Provided records:

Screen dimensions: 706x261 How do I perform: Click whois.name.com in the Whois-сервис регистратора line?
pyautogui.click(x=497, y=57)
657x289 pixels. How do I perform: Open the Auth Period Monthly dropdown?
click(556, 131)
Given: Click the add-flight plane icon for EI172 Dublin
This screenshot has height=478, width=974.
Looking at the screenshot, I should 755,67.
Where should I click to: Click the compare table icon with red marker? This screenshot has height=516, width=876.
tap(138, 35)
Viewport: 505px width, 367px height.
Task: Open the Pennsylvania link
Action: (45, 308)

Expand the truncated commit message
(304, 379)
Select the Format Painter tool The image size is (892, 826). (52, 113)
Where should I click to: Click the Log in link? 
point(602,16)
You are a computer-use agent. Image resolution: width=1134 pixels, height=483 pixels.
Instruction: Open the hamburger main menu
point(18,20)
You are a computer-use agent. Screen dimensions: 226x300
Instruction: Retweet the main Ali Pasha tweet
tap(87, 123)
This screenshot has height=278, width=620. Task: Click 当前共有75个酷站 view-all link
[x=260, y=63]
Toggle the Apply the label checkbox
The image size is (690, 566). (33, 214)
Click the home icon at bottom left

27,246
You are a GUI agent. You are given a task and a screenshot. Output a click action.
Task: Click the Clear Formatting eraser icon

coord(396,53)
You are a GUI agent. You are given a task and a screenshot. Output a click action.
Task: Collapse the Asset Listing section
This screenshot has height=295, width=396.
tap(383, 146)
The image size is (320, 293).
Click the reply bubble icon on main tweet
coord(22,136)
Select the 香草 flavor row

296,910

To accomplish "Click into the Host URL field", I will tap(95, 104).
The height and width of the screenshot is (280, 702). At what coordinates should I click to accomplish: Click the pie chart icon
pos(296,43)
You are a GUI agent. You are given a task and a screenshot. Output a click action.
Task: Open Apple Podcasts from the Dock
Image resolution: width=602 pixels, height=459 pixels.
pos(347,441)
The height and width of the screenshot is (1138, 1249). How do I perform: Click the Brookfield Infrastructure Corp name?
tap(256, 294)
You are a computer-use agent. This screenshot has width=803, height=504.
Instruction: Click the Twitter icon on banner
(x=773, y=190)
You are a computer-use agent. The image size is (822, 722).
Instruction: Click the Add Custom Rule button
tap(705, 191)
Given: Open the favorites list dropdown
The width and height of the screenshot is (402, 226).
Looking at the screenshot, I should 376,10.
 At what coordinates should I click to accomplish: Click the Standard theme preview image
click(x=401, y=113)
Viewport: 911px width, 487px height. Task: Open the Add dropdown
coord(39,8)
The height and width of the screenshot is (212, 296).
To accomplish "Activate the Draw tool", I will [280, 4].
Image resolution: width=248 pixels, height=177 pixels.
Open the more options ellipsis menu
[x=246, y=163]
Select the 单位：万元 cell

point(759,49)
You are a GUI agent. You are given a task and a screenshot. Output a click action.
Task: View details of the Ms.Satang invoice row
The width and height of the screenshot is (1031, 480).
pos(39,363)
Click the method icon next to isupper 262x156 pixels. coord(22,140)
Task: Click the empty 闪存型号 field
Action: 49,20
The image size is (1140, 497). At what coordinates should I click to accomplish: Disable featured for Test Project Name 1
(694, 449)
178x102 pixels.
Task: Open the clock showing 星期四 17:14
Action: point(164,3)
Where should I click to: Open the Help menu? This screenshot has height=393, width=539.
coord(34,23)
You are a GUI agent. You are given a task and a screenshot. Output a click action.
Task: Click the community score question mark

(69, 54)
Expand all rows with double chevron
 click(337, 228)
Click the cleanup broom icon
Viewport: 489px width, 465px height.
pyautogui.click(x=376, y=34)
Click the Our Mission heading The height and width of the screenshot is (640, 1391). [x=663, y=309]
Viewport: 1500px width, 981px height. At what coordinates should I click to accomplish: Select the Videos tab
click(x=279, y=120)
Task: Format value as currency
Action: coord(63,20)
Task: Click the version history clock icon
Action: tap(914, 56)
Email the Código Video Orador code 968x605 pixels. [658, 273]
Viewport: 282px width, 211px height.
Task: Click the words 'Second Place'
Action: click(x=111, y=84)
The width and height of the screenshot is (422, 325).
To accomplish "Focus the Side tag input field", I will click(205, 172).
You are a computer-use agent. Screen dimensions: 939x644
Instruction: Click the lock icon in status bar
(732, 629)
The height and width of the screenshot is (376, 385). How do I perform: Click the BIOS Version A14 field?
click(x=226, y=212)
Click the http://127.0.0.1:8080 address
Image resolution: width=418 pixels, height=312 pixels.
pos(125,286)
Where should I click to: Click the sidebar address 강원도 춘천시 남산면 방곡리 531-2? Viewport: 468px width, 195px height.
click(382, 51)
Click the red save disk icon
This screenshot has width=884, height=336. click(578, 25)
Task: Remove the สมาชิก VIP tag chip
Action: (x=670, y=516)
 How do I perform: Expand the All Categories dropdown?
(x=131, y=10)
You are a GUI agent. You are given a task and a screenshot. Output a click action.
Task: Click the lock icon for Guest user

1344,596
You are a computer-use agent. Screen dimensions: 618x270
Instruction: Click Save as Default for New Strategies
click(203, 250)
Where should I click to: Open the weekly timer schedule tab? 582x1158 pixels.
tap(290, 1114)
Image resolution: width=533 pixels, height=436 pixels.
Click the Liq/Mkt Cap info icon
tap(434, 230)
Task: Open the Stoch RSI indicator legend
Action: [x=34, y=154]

Requirement: Give back, word for word, only the lines above from the line holding "You are a computer-use agent. Image" to the line holding "The image size is (320, 293).", both included.

Written solution:
You are a computer-use agent. Image resolution: width=1134 pixels, height=483 pixels.
Instruction: Open the hamburger main menu
point(18,20)
You are a computer-use agent. Screen dimensions: 226x300
Instruction: Retweet the main Ali Pasha tweet
tap(87, 123)
This screenshot has height=278, width=620. Task: Click 当前共有75个酷站 view-all link
[x=260, y=63]
Toggle the Apply the label checkbox
The image size is (690, 566). (33, 214)
Click the home icon at bottom left

27,246
You are a GUI agent. You are given a task and a screenshot. Output a click action.
Task: Click the Clear Formatting eraser icon

coord(396,53)
You are a GUI agent. You are given a task and a screenshot. Output a click action.
Task: Collapse the Asset Listing section
This screenshot has height=295, width=396.
tap(383, 146)
The image size is (320, 293).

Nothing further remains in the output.